最近はスーパーに行って野菜を買う時、「私が作りました」「生産者:A市B町○○○○」といった、いわゆる生産者の顔が見えるものを選びがちだ。珍しくもなく、ブランドでもないごく一般的な品種であり、特別味が良いわけもない。また別にその生産者を知っているわけでもなく、思い入れがあるわけでもない。量が多いわけでなく、価格は高いかもしれない。でも、なんとなく手が伸びてしまうのだ。

なぜ生産者の顔が見える野菜を買ってしまうのか?答えは単純。顔と名前が出ていることが人を安心させ、食べた時の期待感を持たせるからだ。顔と名前を出しているくらいだから味には自信があるのだろう。もっと言えば、何かあった際には責任を取る覚悟ができている、プロセスがしっかりしている証でもある。その人がどのような手段と手順で作ったかまですぐに辿り着ける。いわゆるトレーサビリティが効いていて、そのあたりが安心感や信用、価値につながり、消費者の手を動かすのだ。モノからコトへ。ストーリーを語り、ラベルを付け替えるだけで商品の価値は大きく変わる。キチンと実直で正直な生産をしているからこそできる術だ。

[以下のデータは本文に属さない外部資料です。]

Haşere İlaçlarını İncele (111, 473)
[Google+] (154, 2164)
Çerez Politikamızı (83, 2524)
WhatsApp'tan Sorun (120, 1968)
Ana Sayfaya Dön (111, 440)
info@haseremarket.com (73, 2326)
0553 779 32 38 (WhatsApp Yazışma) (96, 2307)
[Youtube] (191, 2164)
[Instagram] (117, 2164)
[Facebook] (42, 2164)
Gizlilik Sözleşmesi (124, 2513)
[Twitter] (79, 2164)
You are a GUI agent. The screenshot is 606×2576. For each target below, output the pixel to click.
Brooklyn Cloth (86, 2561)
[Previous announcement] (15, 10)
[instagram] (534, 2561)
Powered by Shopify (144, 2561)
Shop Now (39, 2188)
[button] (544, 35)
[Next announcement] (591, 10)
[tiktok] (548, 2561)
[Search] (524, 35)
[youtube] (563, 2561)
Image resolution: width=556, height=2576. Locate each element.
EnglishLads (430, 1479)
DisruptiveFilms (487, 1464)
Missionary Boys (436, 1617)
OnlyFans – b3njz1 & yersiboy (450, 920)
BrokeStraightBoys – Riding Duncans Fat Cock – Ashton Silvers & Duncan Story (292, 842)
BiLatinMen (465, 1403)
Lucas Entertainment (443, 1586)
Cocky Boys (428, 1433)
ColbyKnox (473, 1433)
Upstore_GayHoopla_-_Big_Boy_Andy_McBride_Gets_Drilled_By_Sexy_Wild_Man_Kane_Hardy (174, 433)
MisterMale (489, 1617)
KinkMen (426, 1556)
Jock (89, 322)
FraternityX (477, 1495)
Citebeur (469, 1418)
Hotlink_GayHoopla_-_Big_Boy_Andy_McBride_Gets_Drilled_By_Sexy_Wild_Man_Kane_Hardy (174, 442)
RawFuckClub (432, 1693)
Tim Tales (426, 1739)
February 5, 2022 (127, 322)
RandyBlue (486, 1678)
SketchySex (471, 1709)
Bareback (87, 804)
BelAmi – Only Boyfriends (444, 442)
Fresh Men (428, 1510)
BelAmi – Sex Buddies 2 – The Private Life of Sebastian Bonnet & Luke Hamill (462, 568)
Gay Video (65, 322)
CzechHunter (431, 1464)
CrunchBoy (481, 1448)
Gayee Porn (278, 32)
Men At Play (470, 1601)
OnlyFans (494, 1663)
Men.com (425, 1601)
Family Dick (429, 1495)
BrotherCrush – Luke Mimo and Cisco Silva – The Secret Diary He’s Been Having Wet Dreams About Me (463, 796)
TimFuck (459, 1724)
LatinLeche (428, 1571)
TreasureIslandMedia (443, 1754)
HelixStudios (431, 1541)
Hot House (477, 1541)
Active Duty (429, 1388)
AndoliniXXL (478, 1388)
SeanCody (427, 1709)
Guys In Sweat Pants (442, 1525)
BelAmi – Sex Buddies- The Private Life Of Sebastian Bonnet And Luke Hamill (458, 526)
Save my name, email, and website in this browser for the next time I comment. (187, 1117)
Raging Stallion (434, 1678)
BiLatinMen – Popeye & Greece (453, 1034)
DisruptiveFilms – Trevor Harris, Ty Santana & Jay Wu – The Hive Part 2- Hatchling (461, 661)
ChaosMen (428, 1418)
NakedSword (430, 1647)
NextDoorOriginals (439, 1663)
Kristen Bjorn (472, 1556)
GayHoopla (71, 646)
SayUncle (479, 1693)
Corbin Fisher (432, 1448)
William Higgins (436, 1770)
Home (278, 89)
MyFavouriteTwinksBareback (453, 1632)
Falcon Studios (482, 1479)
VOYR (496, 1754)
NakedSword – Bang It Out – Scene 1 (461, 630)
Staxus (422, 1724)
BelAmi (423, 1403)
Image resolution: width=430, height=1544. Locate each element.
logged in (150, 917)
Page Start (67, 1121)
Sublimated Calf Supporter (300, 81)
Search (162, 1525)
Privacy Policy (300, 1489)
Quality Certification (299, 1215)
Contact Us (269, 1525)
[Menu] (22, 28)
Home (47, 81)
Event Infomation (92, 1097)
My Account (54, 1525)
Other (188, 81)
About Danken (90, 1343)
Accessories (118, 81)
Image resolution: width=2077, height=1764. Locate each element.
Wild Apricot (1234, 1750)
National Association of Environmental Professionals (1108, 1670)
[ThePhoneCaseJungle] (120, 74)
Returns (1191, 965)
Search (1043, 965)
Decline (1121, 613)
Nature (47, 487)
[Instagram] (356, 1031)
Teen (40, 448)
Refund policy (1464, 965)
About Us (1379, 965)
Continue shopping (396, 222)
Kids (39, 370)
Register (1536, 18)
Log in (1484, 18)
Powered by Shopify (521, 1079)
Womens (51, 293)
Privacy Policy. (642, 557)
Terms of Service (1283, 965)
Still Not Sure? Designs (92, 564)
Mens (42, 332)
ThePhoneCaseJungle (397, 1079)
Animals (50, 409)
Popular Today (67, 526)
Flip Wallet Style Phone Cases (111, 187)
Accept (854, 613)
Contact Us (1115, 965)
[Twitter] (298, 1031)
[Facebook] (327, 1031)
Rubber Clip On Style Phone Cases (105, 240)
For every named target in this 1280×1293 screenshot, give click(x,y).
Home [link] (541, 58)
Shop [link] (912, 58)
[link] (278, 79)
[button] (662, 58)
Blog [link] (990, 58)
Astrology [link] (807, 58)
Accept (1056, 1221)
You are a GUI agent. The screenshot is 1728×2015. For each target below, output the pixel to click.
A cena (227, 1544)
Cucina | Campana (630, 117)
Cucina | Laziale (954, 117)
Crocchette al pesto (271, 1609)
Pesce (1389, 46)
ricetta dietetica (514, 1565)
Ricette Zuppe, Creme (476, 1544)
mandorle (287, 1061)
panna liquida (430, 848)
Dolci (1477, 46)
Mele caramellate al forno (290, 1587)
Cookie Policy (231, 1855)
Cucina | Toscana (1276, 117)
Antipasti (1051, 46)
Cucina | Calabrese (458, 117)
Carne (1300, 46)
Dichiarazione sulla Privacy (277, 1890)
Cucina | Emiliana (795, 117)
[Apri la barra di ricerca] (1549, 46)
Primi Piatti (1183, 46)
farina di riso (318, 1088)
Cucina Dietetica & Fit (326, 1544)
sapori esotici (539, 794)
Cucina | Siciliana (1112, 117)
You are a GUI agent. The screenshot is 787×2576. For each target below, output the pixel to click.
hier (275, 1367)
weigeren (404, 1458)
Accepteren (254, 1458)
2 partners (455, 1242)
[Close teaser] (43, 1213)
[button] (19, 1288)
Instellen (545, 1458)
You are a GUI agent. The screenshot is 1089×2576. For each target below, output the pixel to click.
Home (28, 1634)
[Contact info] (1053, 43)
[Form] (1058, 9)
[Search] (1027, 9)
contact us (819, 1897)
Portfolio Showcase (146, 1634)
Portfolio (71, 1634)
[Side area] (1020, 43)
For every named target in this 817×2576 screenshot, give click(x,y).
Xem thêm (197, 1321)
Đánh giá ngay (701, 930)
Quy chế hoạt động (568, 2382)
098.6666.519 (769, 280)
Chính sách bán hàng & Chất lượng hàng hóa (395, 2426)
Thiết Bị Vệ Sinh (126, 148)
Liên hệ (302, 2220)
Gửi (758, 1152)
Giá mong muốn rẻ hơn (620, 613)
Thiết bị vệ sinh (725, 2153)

かつては日本製、メイドインジャパンは、何も語らなくても価値があった。しかし生産を海外に出し、他国でも似たようなもの、同等のものが作られ、流通するようになってその価値は落ちた。しかし世界が不安定さを増し、多くのリスクが顕在化し、調達不安や生産停止が身近になった今、真っ当にものづくりをし、商売をする日本という国の安全性や信頼性、信用にスポットが当たり始めた。うまくやれば、生産の国内回帰という夢物語、絵に描いた餅が実現できるかもしれない。日本の製造業を取り戻すチャンスの到来だ。